İngiltere, Avrupa Merkez Bankası ve Japonya'daki para politikalarına ilişkin de bilgi veren Başçı, Türkiye'de ise 2010 Nisan ayında başlanan çıkış sonrası bankaların Merkez Bankası'nda fazla para tutmadıklarını, burada zorunlu karşılıklar ve emisyon bulunduğunu, miktar olarak son derece sıkı olunduğunu kaydetti.
Başçı, politika araçlarıyla ilgili maliye politikasında faiz dışı fazlanın önemli bir araç olduğunu, Yunanistan'ın onca alınan tedbire rağmen faiz dışı fazlaya gelmediğini, İtalya'nın ise hafif faiz dışı fazlaya geldiğini kaydetti. Başçı, “Türkiye'de ise faiz dışı fazlanın artı düzeylerde devam ettiğini gözlüyoruz” dedi.
Faiz dışı fazla
Finansal sektör politikasında temel araçlar hakkında da bilgi veren Başçı, para politikasında da politika faizinin yanı sıra politika faiz koridoru, zorunlu karşılık oranları, döviz rezerv politikası ve döviz depo tesisi gibi ilave araçlar bulunduğunu anlattı.
Başçı, maliye politikasında Türkiye'deki durumun, diğer ülkelerle karşılaştırıldığında oldukça iyi olduğunu belirterek, “Türkiye 2011'de projeksiyondan biraz daha fazla faiz dışı fazla üretecek gibi görülüyor” dedi.

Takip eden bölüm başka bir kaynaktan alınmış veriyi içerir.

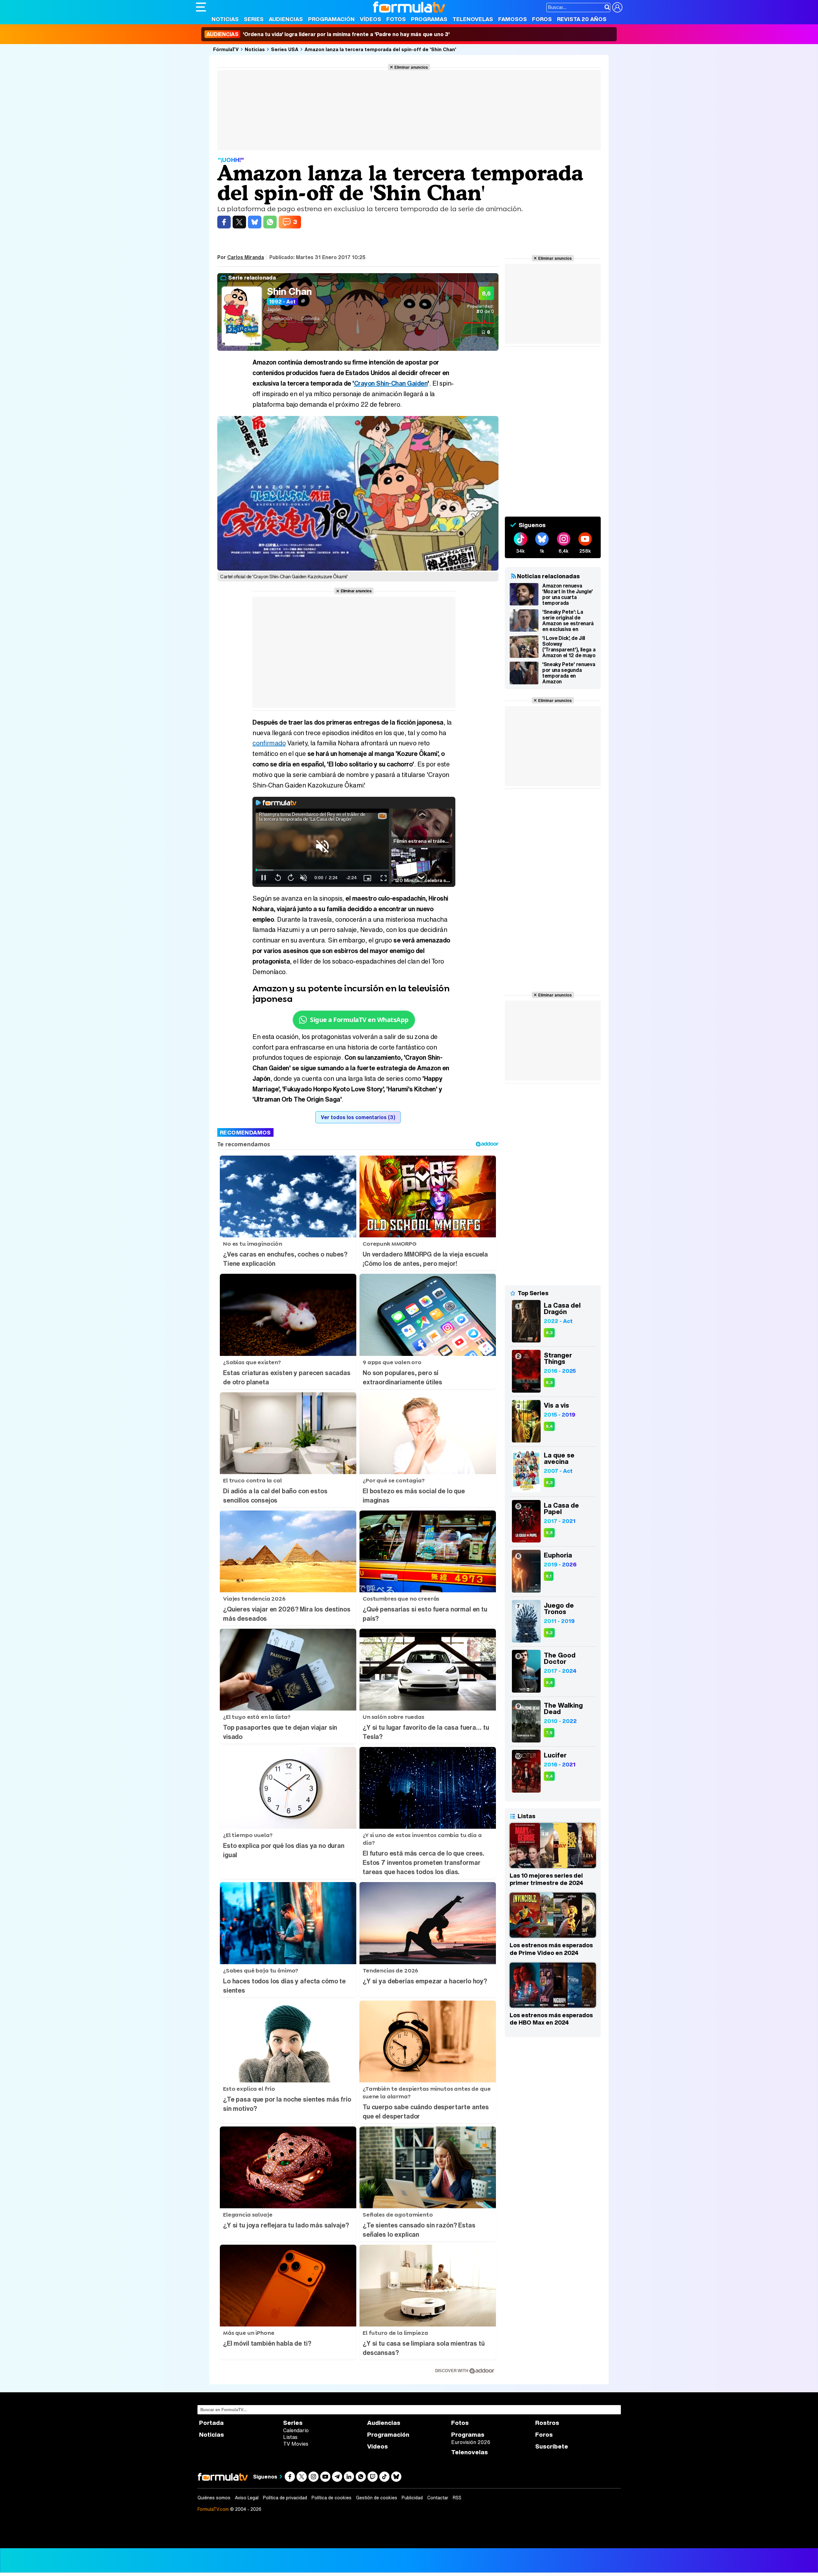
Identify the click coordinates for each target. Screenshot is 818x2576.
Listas (290, 2437)
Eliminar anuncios (411, 67)
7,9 (549, 1733)
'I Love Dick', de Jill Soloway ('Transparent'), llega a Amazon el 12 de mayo (569, 646)
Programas (429, 19)
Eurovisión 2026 (470, 2442)
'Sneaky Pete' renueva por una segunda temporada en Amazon (568, 673)
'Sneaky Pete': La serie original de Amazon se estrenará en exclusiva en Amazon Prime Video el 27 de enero (568, 620)
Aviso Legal (247, 2497)
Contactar (437, 2497)
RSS (457, 2497)
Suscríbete (551, 2446)
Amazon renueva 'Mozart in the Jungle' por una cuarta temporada (567, 594)
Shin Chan (289, 291)
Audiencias (286, 19)
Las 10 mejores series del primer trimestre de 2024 (546, 1879)
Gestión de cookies (376, 2497)
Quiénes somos (213, 2497)
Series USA (284, 49)
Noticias (225, 19)
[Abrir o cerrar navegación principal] (201, 7)
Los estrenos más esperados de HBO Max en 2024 (551, 2019)
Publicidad (412, 2497)
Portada (211, 2422)
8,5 (549, 1533)
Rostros (547, 2422)
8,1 (549, 1576)
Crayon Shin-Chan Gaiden (391, 383)
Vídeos (370, 19)
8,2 (549, 1633)
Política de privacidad (285, 2497)
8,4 (549, 1426)
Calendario (296, 2430)
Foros (542, 19)
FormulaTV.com (213, 2509)
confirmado (269, 743)
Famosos (512, 19)
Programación (331, 19)
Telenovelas (472, 19)
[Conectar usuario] (617, 7)
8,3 (549, 1333)
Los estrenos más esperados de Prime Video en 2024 (551, 1949)
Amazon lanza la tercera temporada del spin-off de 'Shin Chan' (380, 49)
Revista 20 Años (581, 19)
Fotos (396, 19)
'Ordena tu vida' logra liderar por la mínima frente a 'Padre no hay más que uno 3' (328, 34)
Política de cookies (331, 2497)
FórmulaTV (226, 49)
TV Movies (295, 2444)
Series (254, 19)
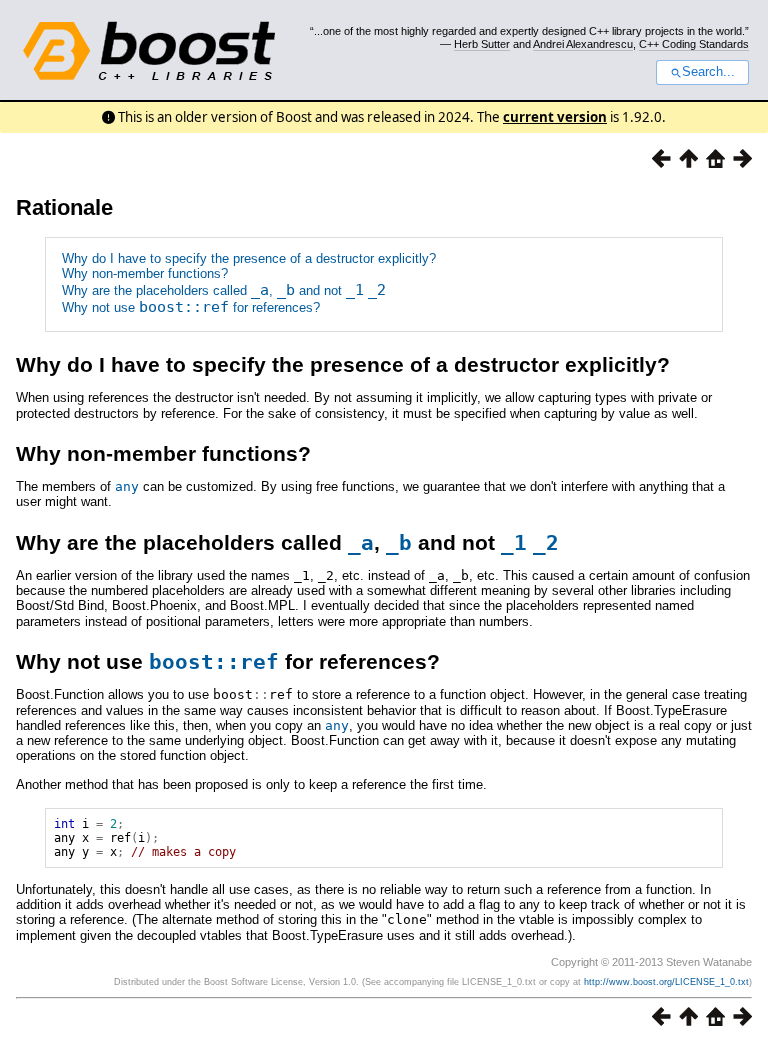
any (127, 486)
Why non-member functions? (145, 273)
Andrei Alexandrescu (583, 44)
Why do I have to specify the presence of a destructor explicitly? (249, 258)
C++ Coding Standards (694, 44)
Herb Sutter (482, 44)
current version (555, 117)
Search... (708, 72)
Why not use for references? (191, 307)
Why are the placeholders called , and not (224, 290)
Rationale (64, 207)
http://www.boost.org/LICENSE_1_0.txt (666, 982)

Ciddi miktarda faiz dışı açık veren ülkelerin başında ABD ve Japonya'nın geldiğini, onları İspanya, İngiltere ve Fransa'nın takip ettiğine işaret eden Başçı, “Bütçe açıklarına bakıldığında gelişmiş ülkelerle karşılaştırıldığında Türkiye'nin durumu oldukça iyi. Bu seneyi öngörülenden daha iyi noktada kapatacağız gibi görünüyor. Yunanistan, ABD, İngiltere ve İspanya'da bütçe açıkları oldukça yüksek Fransa'da da yükselme eğilimi devam ediyor” diye konuştu.
Başçı, kamu borçları açısından da Türkiye'nin durumunun hem Maastricht kriterleriyle uyumlu olduğunu, hem de bu yıl büyük ihtimalle yüzde 40'lık rasyonun altına düşebileceğinin görüldüğünü söyledi.
Türkiye'nin gelişmekte olan ülkelerle karşılaştırıldığında biraz daha orta noktada olduğunu, gerek bütçe açıklarında, gerek kamu borç yükünde olsun gelişmekte olan ülkelerin durumunun oldukça iyi olduğunu söyledi.
2012 yılı öngörüsü
Başçı, şunları kaydetti:
“2012 yılı ülkelerin algılanan temerrüt riski bazında ayrıştığı bir yıl olacak. Ben bu ülkeye para yatırırsam geri alabilir miyim en çok sorulan soru olacak. O yüzden kamu bütçe dengeleri ve borç yükü yatırım iştahı açısından çok önemli kriter olacak. Eğer yatırım iştahı veriyse A ülkesi mi B ülkesi mi hangi ülke sağlamsa ona git diye bir ayrışma 2012'de son derece mümkün. Çünkü fon var. Bol miktarda likidite merkez bankaları tarafından enjekte ediliyor. Oradan bir fonlama kaynağı var. Asya ülkeleri ise tasarruf etmeye devam ediyorlar. Dolayısıyla bu fonlar gidecek yer arayacaklardır. Gelişmekte olan ülkeler çok önemli yatırım ortamı olarak görülecek. Çünkü büyüme konuları biraz tartışılacak. Bu ülkeler büyümeden nasıl etkilenir. Eğer büyüme konusunda kaygıları soru işaretlerini giderirlerse, temerrüt riski olmadığı için çok ciddi miktarda tekrar yatırım çekme imkanına sahip olacaklar. 2012'de yatırım iştahında artış, döviz kurlarının tekrar değer kazanması ve kredilerde artış eğilimini görme ihtimalimiz var. Senaryolardan birisi bu. Türkiye'de bu ülkelere dahil gibi düşünebiliriz.”
Merkez Bankasının her bir politika aracının hangi alanda neyi nasıl etkilediğine ilişkin bilgi veren Başçı, sermaye akımları, girişler yoğunsa o zaman genelde ilk olarak döviz alım ihalelerine başlandığını, döviz satımlarına son verildiğini kaydetti.
Zorunlu karşılık artırımı ile de aşırı düşük faiz oranlarının krediler üzerindeki genişletici etkisini frenlemeye çalıştıklarını anlatan Başçı, düşük fiyattan aldıkları dövizi yüksek fiyattan sattıklarını, bunu da ellerindeki araçları kullanarak yaptıklarını söyledi.